What you will do: Of the lines below, write out exactly those from the line with "Given: Toggle the 当前赛季 season switch" through the line with "Click the SELL TP1 line label", both included, and skip the rest.

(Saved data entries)

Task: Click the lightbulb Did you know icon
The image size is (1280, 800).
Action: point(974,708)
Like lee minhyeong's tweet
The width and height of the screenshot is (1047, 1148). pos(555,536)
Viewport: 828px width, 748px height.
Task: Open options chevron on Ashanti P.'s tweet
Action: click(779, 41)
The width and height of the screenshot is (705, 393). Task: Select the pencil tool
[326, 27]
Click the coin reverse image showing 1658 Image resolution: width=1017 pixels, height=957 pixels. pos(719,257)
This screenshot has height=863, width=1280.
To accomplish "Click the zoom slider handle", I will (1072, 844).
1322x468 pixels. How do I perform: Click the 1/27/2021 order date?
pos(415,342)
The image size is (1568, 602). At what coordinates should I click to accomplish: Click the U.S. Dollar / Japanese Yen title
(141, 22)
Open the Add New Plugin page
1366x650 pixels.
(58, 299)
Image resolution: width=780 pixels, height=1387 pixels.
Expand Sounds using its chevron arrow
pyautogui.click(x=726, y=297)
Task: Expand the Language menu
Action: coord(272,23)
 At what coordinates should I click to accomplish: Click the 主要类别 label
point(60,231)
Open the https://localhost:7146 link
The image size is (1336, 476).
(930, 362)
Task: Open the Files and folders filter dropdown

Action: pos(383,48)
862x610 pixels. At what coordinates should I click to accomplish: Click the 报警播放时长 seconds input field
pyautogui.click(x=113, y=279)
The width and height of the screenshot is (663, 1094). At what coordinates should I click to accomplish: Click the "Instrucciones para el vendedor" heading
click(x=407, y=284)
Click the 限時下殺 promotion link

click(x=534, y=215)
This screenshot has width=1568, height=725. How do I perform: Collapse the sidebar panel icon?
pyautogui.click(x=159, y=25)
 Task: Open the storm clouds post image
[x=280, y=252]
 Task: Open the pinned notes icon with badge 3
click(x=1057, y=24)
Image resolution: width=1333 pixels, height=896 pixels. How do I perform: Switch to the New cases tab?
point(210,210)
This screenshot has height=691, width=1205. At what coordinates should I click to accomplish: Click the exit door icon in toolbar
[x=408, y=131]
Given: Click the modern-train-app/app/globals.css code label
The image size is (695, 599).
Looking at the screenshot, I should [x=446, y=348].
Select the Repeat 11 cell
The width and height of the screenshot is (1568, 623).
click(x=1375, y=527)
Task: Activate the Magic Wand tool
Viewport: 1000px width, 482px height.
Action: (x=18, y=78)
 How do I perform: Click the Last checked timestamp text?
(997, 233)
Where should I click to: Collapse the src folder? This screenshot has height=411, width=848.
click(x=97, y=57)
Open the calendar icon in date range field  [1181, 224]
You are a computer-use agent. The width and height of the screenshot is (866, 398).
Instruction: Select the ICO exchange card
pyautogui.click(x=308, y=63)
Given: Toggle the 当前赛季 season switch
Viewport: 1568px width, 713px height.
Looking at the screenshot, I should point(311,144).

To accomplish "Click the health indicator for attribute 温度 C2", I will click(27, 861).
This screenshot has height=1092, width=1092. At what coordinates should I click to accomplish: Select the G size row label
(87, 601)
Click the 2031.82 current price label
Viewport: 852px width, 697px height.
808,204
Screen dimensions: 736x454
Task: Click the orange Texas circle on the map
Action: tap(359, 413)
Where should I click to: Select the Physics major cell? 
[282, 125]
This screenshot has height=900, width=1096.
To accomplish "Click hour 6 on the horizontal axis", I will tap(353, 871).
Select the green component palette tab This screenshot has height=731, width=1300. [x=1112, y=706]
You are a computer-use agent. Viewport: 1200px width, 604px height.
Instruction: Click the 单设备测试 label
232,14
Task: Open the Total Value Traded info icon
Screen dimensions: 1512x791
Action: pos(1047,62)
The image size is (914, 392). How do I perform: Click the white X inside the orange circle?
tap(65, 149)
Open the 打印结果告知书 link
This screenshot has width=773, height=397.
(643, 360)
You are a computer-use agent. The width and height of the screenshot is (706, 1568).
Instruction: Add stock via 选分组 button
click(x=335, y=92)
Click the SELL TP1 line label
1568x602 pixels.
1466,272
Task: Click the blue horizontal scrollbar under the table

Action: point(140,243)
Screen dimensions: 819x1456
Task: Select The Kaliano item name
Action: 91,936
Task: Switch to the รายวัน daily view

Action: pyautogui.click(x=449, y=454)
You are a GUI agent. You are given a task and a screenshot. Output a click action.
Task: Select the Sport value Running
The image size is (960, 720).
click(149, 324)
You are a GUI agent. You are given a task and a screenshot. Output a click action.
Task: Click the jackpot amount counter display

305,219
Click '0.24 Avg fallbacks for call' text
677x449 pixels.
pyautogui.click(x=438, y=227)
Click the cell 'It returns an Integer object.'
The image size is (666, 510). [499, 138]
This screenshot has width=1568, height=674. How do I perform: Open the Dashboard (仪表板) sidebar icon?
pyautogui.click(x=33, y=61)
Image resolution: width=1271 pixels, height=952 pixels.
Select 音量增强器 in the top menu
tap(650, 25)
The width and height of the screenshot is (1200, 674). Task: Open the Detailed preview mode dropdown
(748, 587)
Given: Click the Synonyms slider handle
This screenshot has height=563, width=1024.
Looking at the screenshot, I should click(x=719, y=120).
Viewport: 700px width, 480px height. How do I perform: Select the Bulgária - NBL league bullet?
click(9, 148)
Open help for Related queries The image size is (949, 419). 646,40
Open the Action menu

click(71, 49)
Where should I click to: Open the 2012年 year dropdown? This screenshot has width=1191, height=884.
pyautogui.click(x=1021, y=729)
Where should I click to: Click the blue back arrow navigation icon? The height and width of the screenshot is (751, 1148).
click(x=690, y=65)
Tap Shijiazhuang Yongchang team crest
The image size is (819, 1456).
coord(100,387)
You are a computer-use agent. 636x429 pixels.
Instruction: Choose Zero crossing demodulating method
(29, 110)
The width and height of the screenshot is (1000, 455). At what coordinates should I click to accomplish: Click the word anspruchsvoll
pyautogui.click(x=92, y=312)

Exercise output:
Given: Toggle the 当前赛季 season switch
Viewport: 1568px width, 713px height.
Looking at the screenshot, I should point(311,144).

To accomplish "Click the health indicator for attribute 温度 C2", I will click(27, 861).
This screenshot has height=1092, width=1092. At what coordinates should I click to accomplish: Select the G size row label
(87, 601)
Click the 2031.82 current price label
Viewport: 852px width, 697px height.
808,204
Screen dimensions: 736x454
Task: Click the orange Texas circle on the map
Action: tap(359, 413)
Where should I click to: Select the Physics major cell? 
[282, 125]
This screenshot has height=900, width=1096.
To accomplish "Click hour 6 on the horizontal axis", I will tap(353, 871).
Select the green component palette tab This screenshot has height=731, width=1300. [x=1112, y=706]
You are a computer-use agent. Viewport: 1200px width, 604px height.
Instruction: Click the 单设备测试 label
232,14
Task: Open the Total Value Traded info icon
Screen dimensions: 1512x791
Action: pos(1047,62)
The image size is (914, 392). How do I perform: Click the white X inside the orange circle?
tap(65, 149)
Open the 打印结果告知书 link
This screenshot has width=773, height=397.
(643, 360)
You are a computer-use agent. The width and height of the screenshot is (706, 1568).
Instruction: Add stock via 选分组 button
click(x=335, y=92)
Click the SELL TP1 line label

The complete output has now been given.